Work item:
Filter the entries down to the lines holding "this", then copy those lines.
━━━ Data supplied
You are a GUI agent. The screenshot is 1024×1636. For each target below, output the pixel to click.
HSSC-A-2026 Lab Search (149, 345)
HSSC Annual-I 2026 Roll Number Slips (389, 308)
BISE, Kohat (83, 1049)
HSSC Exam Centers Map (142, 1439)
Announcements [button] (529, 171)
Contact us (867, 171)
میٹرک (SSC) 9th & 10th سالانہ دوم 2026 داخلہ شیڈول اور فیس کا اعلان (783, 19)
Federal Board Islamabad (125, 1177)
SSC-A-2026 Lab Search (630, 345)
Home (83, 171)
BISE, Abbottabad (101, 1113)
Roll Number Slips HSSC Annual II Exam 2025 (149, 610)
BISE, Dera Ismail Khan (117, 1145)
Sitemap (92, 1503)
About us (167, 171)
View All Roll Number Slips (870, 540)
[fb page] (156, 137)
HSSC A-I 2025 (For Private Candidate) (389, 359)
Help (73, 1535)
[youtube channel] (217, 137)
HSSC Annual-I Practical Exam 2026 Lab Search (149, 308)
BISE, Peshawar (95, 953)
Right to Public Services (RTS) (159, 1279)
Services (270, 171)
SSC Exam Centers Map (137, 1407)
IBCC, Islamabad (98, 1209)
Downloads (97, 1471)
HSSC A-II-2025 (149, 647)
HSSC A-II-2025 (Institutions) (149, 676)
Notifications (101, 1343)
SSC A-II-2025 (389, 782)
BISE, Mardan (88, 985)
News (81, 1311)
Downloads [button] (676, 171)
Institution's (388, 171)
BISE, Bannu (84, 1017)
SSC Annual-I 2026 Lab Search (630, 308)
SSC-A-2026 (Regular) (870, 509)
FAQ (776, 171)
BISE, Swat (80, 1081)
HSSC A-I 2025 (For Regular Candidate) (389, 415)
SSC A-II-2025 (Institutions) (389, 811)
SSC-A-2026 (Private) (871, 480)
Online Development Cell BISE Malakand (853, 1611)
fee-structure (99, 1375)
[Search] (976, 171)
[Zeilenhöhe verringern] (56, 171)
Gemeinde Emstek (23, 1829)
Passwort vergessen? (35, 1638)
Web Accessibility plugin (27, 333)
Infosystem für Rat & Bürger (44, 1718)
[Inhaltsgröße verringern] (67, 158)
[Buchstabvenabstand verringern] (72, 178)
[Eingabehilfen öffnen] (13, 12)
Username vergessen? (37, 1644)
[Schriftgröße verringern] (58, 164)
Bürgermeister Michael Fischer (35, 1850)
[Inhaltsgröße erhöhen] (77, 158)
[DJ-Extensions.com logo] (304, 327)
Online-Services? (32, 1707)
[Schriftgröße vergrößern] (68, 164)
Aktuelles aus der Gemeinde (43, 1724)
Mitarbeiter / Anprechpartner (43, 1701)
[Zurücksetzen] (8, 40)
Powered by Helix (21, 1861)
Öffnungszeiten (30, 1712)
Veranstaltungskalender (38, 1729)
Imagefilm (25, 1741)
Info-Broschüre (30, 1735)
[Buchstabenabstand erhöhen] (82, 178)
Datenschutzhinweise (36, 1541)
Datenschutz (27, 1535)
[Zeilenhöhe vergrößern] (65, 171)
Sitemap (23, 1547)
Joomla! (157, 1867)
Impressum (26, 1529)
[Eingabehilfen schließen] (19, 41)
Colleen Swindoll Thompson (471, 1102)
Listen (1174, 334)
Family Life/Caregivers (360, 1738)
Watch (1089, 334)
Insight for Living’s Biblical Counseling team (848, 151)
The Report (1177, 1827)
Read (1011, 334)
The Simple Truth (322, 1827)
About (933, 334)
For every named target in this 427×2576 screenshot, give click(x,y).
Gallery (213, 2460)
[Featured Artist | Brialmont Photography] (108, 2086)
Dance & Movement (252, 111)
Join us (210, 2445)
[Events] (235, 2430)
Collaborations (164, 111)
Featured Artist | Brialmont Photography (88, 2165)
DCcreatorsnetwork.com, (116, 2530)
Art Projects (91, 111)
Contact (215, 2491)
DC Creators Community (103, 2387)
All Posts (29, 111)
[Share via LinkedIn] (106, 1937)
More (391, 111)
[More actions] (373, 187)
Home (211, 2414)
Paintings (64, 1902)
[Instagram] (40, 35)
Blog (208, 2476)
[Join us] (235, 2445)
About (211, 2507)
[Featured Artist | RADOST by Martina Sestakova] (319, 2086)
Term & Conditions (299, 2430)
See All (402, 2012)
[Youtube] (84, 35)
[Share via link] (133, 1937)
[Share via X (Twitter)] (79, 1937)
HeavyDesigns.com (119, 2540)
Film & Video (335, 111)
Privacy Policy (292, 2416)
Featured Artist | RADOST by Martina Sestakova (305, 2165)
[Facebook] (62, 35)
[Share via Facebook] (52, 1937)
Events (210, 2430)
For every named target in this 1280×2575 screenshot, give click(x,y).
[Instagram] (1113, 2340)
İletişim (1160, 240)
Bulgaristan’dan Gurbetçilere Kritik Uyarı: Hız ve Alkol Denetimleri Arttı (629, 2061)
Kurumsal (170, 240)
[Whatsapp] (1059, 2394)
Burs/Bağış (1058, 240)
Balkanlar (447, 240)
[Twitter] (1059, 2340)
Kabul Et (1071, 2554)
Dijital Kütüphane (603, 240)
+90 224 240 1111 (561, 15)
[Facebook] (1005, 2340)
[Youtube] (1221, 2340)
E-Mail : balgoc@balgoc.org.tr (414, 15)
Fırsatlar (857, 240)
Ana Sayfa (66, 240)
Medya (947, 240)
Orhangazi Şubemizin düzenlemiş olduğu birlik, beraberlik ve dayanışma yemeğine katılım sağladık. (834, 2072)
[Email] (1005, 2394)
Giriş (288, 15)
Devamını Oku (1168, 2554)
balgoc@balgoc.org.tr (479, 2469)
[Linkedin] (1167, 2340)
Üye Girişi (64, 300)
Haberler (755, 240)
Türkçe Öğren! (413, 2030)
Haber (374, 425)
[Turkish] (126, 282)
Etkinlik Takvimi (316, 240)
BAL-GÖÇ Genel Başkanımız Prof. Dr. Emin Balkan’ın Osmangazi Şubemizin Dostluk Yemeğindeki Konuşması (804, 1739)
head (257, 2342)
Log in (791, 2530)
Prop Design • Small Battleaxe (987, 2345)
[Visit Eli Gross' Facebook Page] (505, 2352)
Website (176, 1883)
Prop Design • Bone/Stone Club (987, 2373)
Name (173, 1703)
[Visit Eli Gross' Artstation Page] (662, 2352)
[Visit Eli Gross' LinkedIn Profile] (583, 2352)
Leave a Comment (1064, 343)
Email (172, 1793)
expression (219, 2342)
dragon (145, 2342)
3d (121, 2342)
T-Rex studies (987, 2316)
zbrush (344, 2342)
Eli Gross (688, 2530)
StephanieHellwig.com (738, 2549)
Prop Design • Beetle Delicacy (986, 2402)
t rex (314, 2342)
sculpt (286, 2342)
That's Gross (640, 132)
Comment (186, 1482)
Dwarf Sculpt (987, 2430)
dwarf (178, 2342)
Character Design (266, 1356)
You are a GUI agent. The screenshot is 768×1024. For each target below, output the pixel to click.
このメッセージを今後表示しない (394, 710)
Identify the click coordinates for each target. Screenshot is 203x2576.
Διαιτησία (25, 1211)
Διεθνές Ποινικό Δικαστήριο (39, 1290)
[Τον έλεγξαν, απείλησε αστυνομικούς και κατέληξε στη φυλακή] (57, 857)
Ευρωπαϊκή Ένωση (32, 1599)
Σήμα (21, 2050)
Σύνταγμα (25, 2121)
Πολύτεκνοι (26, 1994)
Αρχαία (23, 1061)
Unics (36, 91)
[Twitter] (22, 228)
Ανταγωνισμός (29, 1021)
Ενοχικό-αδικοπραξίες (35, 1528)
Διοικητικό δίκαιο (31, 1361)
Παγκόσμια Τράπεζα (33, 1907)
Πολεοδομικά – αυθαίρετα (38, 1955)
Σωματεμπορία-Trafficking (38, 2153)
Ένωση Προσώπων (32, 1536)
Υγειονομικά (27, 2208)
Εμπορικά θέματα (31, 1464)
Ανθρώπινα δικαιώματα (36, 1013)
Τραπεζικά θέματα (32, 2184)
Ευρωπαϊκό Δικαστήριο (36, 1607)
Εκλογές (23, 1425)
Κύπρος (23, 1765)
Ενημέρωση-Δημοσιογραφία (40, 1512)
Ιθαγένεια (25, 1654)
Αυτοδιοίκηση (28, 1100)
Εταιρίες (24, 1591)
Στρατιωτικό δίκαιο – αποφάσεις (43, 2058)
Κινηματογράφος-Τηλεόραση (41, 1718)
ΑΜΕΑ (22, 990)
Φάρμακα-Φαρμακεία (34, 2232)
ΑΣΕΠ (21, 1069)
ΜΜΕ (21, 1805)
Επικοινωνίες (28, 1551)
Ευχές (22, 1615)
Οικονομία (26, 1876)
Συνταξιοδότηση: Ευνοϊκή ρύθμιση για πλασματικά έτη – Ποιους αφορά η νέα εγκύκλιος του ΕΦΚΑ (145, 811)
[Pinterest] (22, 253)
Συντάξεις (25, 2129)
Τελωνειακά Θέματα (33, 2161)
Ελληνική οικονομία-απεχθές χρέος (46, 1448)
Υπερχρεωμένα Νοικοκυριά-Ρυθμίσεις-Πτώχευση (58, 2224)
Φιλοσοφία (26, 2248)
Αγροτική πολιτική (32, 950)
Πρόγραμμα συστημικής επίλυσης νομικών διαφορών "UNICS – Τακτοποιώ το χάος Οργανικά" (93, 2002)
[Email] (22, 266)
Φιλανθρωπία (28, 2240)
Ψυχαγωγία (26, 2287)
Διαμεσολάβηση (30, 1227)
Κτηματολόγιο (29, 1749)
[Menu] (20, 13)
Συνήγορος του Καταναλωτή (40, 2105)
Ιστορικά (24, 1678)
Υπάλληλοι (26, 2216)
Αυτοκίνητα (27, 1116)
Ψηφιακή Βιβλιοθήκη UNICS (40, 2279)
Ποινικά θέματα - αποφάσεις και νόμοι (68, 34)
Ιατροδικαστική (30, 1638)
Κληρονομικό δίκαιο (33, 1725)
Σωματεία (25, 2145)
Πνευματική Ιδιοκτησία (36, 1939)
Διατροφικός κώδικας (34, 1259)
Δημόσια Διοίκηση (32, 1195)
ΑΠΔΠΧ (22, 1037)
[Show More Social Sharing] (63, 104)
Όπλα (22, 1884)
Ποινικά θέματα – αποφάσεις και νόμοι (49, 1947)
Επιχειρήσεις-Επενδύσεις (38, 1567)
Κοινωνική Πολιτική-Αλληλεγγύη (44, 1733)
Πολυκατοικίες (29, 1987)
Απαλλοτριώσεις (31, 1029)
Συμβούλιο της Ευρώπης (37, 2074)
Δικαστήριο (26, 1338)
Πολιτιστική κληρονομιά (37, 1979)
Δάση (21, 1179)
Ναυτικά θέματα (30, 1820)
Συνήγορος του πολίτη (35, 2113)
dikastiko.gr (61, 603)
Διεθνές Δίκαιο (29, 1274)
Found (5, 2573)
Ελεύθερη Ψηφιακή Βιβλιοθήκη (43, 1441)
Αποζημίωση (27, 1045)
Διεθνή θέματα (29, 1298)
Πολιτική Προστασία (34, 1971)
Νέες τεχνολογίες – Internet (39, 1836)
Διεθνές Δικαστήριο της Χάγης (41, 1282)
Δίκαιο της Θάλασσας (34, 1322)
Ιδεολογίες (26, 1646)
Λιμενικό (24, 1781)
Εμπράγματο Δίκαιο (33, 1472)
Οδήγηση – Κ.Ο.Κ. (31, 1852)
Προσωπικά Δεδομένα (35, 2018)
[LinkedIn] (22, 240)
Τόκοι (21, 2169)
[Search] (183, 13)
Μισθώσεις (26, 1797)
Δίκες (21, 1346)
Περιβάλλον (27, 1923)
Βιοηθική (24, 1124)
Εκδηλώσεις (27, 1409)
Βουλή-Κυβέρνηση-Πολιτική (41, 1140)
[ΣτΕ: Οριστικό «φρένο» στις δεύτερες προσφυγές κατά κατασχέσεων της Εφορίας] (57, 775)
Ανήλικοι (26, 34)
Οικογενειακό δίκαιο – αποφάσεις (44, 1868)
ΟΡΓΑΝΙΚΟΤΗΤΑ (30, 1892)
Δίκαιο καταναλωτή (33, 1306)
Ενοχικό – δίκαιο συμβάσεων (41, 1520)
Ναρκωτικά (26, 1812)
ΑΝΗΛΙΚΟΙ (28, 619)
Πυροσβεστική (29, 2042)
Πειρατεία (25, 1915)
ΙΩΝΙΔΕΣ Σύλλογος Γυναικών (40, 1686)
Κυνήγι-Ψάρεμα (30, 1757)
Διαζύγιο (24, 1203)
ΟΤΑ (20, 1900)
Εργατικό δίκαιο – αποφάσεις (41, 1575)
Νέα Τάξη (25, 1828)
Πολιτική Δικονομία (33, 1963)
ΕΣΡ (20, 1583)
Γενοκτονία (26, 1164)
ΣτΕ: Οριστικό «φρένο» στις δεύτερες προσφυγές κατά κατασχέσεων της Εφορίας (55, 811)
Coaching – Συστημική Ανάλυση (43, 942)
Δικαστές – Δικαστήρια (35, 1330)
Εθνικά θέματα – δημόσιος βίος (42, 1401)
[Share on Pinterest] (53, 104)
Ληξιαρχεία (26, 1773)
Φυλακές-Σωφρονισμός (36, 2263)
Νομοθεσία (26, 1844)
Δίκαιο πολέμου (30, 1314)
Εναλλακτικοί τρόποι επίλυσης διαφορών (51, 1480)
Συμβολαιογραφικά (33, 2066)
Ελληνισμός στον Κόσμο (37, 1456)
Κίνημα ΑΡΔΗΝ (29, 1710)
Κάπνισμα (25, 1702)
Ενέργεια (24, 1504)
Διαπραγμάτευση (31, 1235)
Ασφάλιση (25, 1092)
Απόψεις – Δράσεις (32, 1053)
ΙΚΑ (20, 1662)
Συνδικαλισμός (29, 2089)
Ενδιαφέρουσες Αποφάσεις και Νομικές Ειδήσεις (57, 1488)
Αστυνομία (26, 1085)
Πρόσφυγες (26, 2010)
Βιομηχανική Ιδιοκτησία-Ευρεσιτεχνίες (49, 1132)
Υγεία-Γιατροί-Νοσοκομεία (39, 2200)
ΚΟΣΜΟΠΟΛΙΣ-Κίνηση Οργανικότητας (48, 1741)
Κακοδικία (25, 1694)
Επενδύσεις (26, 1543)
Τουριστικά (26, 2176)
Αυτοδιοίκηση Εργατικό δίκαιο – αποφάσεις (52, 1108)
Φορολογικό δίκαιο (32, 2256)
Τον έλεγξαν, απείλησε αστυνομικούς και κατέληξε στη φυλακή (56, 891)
━━━━━━
Written solution:
For every named target in this 427×2576 screenshot, give click(x,y).
For every named target in this 1280×2575 screenshot, give click(x,y).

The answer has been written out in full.